Fall 2002: CIA Operation in Athens Frames Iraqi Security Officials in Arms Bust

CIA Officials Discuss Plans for Sabotage in Iraq at Secret Meeting in London
CIA station chiefs from all over the Middle East meet at the United States Embassy in London for a secret conference. Deputy Director for Operations James Pavitt has called the meeting because certain people in the CIA are disappointed with a lack of action in the field on Iraq-related tasks. John Maquire of the Iraqi Operations Group has repeatedly criticized field operatives for being too timid. [Isikoff and Corn, 2006, pp. 161] “After several worldwide cables from IOG [Iraqi Operations Group], the Near East front office, and the DDO’s office, we found little movement in the field on the Iraq issue.…

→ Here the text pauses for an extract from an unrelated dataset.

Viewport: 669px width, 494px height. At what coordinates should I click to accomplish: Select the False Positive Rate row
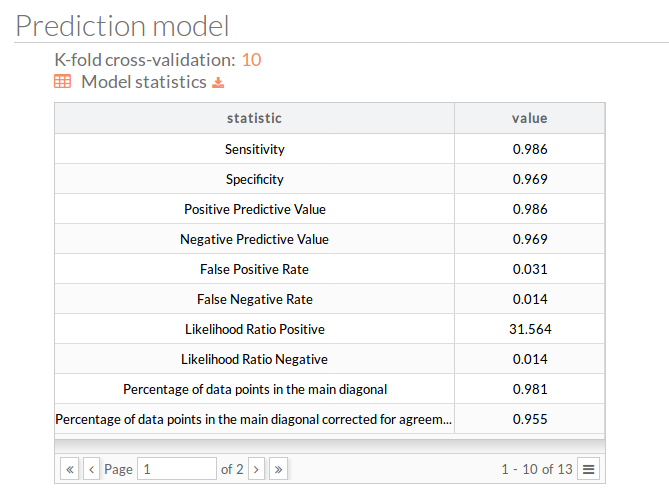pyautogui.click(x=329, y=269)
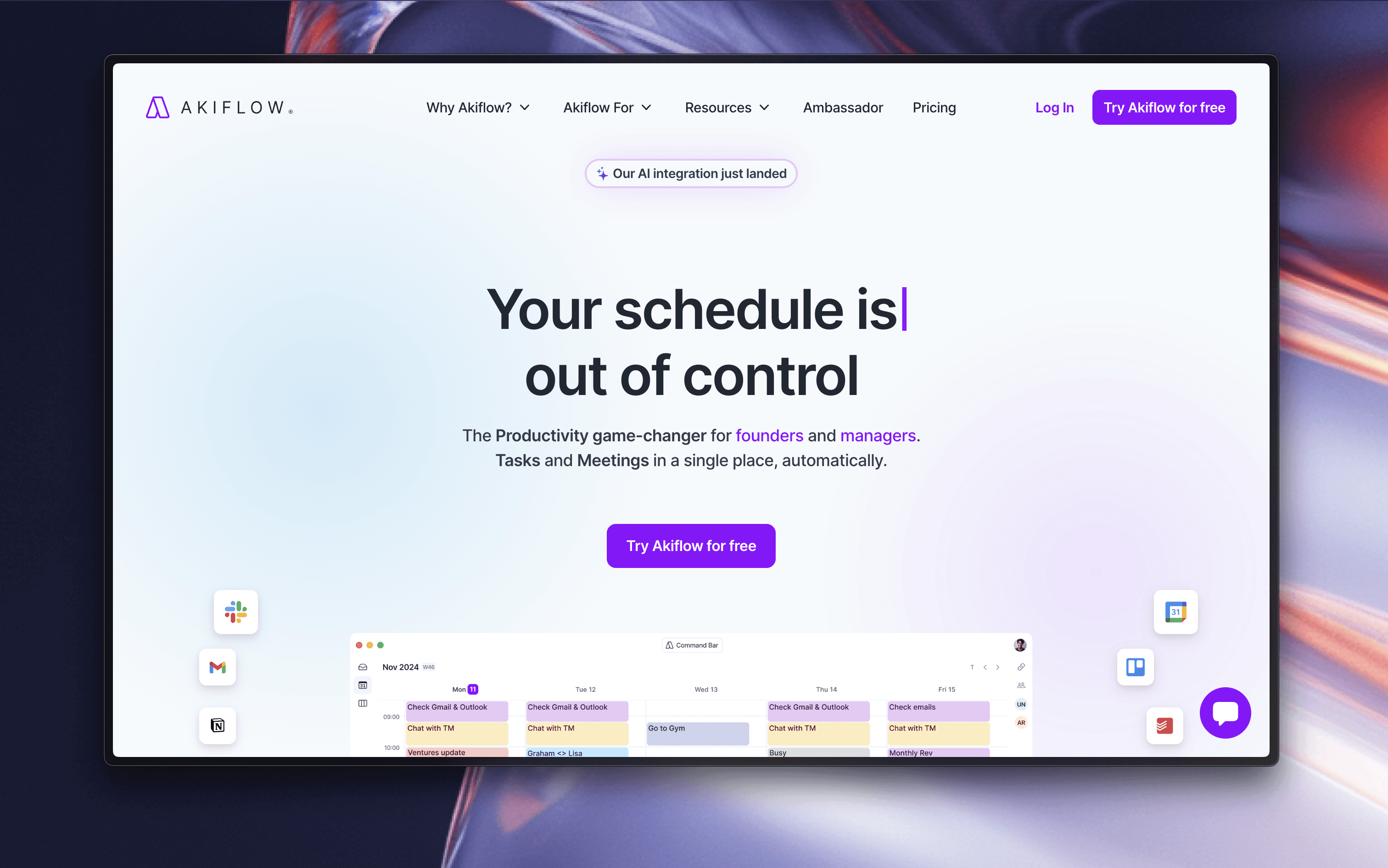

This lack of movement on the Iraq target triggered the call by the ADDO [the assistant deputy director of operations] for the London meeting,” an official from the CIA’s Iraqi Operations Group (IOG) later tells author James Risen. The problem is that many CIA officers, especially those in the Near East division, simply do not support the administration’s plan to invade Iraq. So one of the meeting’s objectives is to get everyone on board. The IOG official explains: “We kept saying that the president has decided we are going to war, and if you don’t like it, quit.”
During the meeting, the officials say that the agency is interested in developing a plan for sabotage that will undermine the Iraqi regime. The chief of the IOG describes a plan to prevent the shipment of goods to Saddam Hussein and his family with the hope that it might cause Hussein to become paranoid and distrustful of those around him. One young station chief suggests sinking a ferry that imports these goods into Iraq from neighboring Arab countries.

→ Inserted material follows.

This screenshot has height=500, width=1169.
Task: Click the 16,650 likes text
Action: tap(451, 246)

An IOG official present at the meeting will later tell Risen that this plan is dismissed because the vessel also transports passengers. But two station chiefs tell Risen that they left the meeting with the impression that IOG officials were open to the plan. Risen also reports in his book that another plan for sabotage was to equip “low-level Iraqi agents with special spring-loaded darts that they could use to destroy the windshields of cars owned by members of the Iraqi regime. Large supplies of the darts were later delivered to forward CIA stations, but nothing was ever done with them.”